まずは、Enterprise ManagerからSTSを作成するまでの解説動画をご覧ください(動画1)。
動画1のシステム構成図は以下の通りです(図2)。
ここでは、模擬ベンチマークアプリケーション「Swingbench」のSOEスキーマを使用して一定期間、SQLを自動発行しつつ、APPSスキーマを使って一時的にSQLを発行するシェルスクリプトを実行するようにしています。
STSの作成前にこれらのアプリケーションの稼働状況を確認したら、Enterprise ManagerからSTSを作成します。参考までに、今回の動画1では3分間、30秒間隔でカーソルキャッシュからSQLをロードしています。この期間のアプリケーションの稼働状況は、STS作成前の状況と比べてどうでしたか。「STSの作成は本番環境で実行するが、その負荷は大丈夫か」といった問い合わせはよくありますが、その負荷は少ないことがお分かりいただけたと思います。
では、実際にSTSを作成していきましょう。Enterprise Managerの「SQLチューニング・セット」メニューから、5ステップで作成できます。
まずSTSの名称を決めます(図3の画面1)。続いて、SQLのロード元を選択します(図3の画面2)。この画面で「24時間/10分間隔」といったようにカーソルキャッシュをスキャンする期間と頻度を指定します。「24時間/10分間隔」とは、10分間隔でスキャンを行い、スキャン時点でカーソルキャッシュにあるSQL情報をロードする工程を24時間繰り返すという設定を意味します。
その後、STSへ格納するSQLの条件設定を行います(図3の画面3)。ここに何も設定しなければ、SYSやSYSTEMが実行する再帰SQLを含めた全てのSQLがSTSに格納されます。
1つ大事なポイントがあります。STSはSYSAUX表領域に格納されるということです。格納先の表領域変更はできません。そのため、STSによってストレージ領域の圧迫が懸念される場合には、STSの取得対象からSYSやSYSTEMスキーマを除いたり、特定のスキーマで絞り込むなどの設定をしておくと良いでしょう。なお、1度取得したSTSにフィルターをかけて、新しいSTSを作成することも可能です。
次はスケジュールの設定を行います(図4の画面4)。即座にSQLのロードを開始するのか、設定した日時に開始するのかを設定できます。
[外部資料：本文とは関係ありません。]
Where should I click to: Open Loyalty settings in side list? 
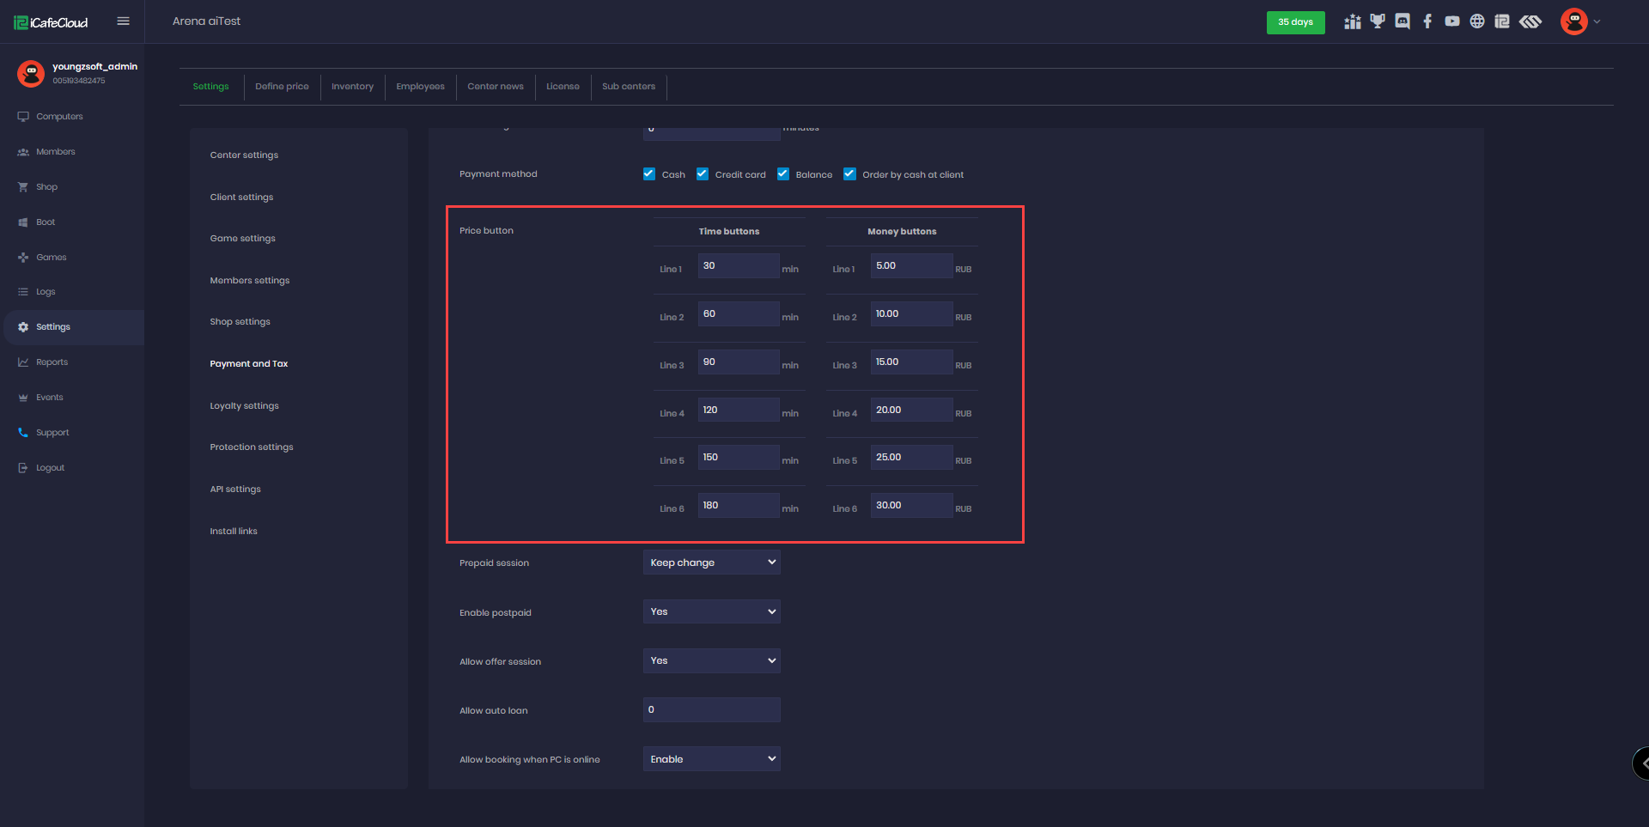click(x=245, y=406)
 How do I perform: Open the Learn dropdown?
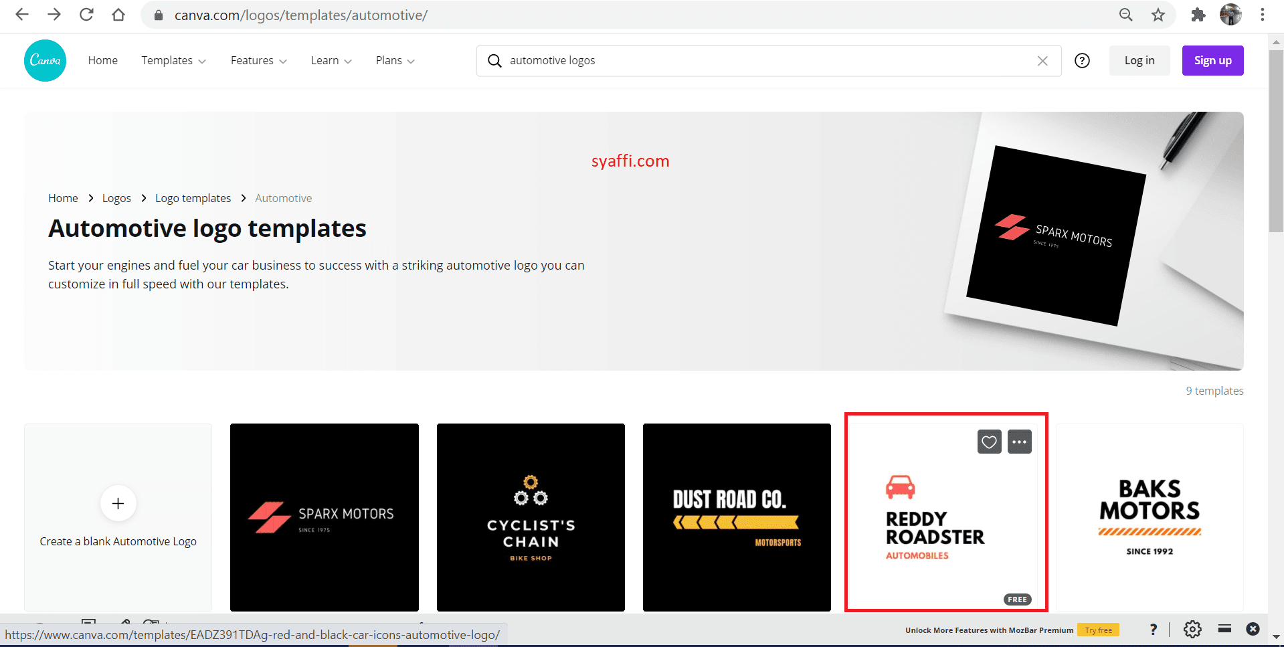click(x=330, y=60)
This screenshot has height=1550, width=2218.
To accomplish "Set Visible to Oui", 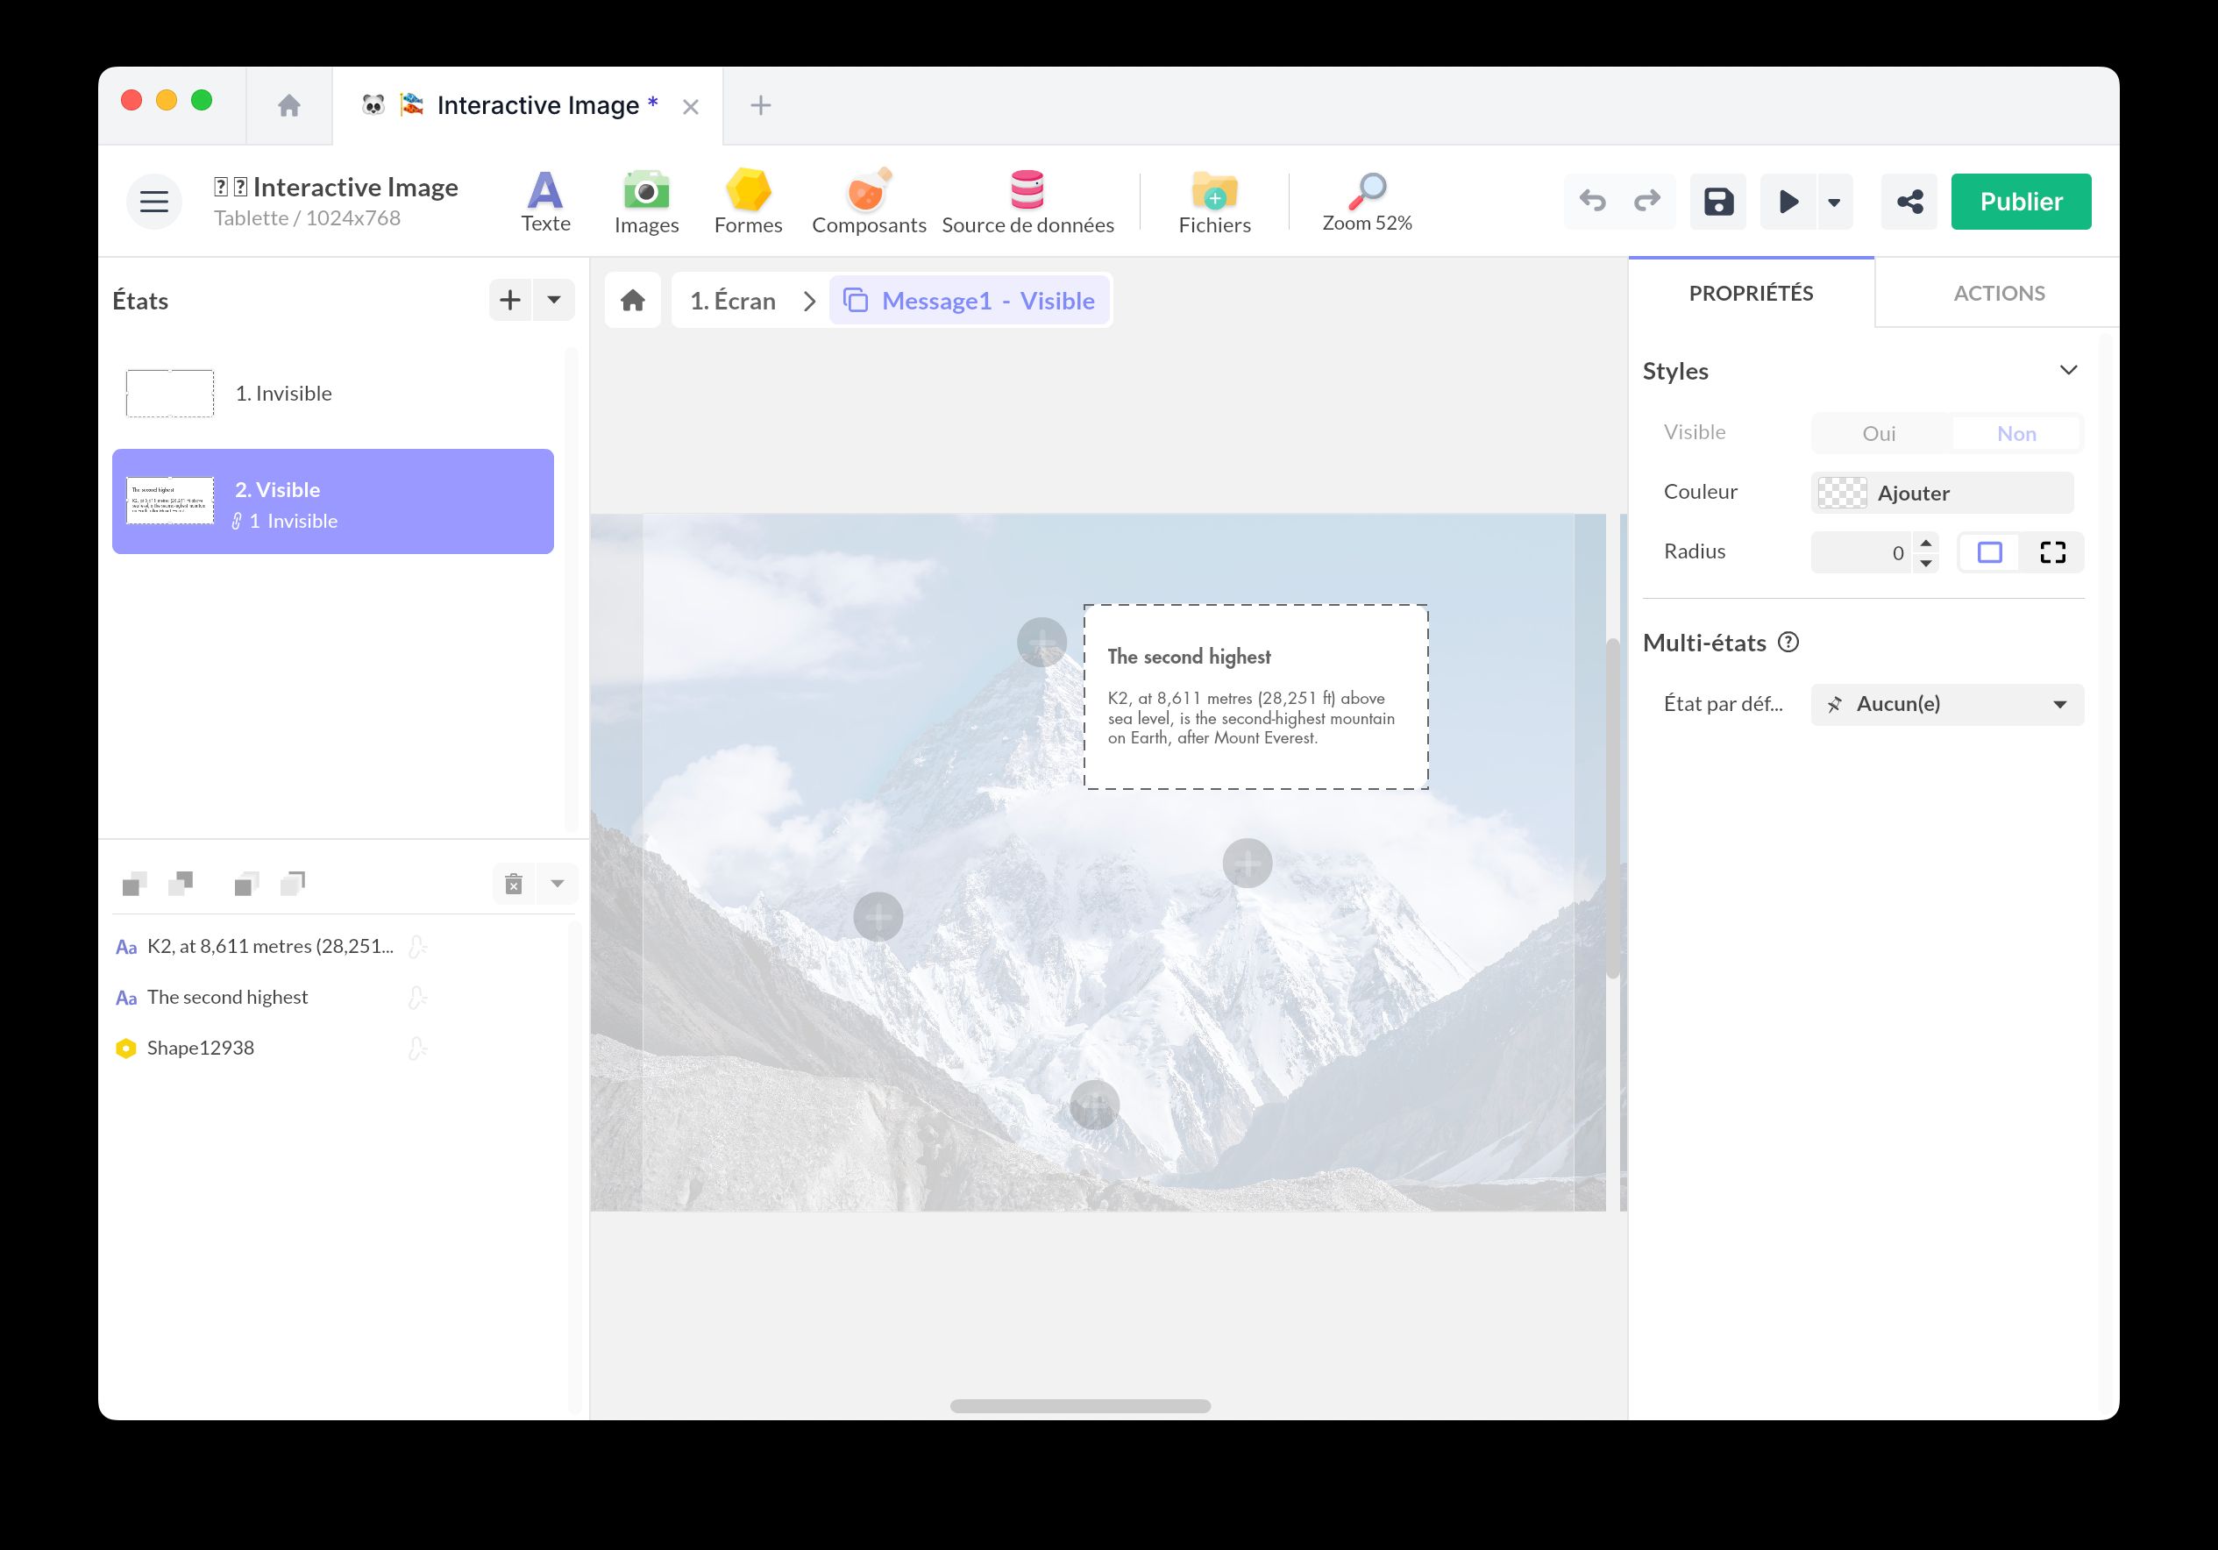I will click(x=1878, y=434).
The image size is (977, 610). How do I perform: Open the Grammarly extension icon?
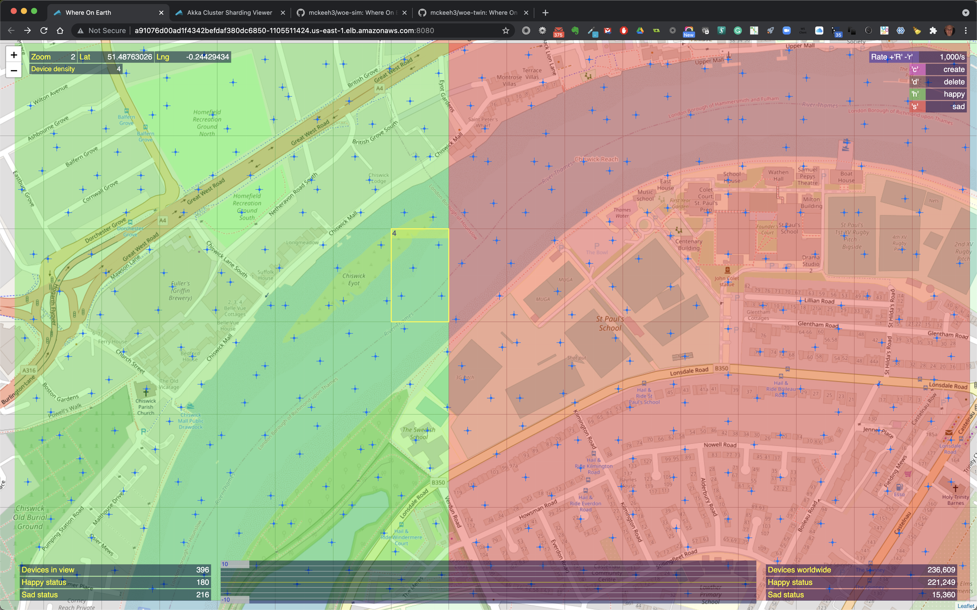coord(738,31)
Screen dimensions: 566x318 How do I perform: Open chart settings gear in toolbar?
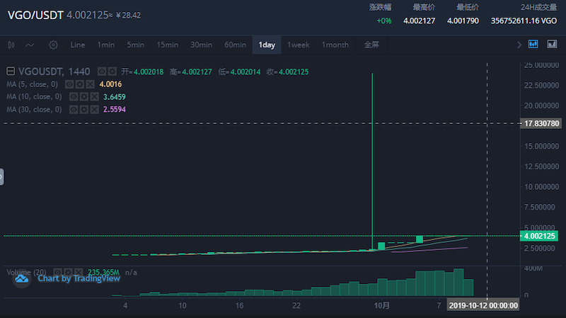click(x=53, y=45)
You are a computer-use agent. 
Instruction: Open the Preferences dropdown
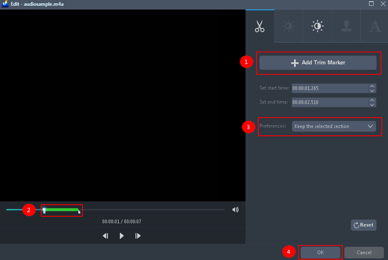334,126
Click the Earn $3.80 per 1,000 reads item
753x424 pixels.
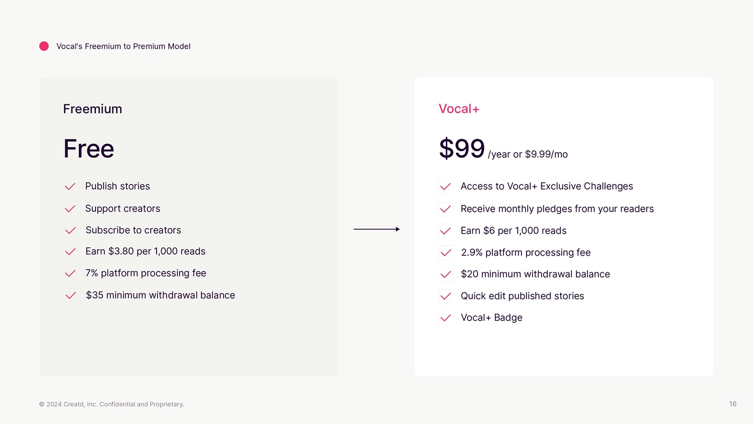pos(145,251)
例えば、夜間帯のみ、月末月初のみなどを対象にしたい場合に使います。
最後に作成設定の内容を確認して「発行」ボタンを押せば、STSの作成が開始されます(図4の画面5)。
Swingbenchの実行画面から、データベースサーバのCPU使用率やTPS(Transactions Per Second:トランザクション毎秒)の状況を確認すると、STS作成中の負荷状況を確認できます(図5)。
STSの作成中も、CPU使用率、TPSともに大きな変化がないことが図5で分かります。STSの作成による負荷は小さく、本番環境への影響も少ないと考えてよいでしょう。負荷の影響がどうしても不安な場合には、「カーソルキャッシュから1度だけロード」の設定にして試してみてください。もう1つ、安全性を特に重視するのであれば、STSが格納されるSYSAUX表領域の使用率の監視も行っておくと良いでしょう。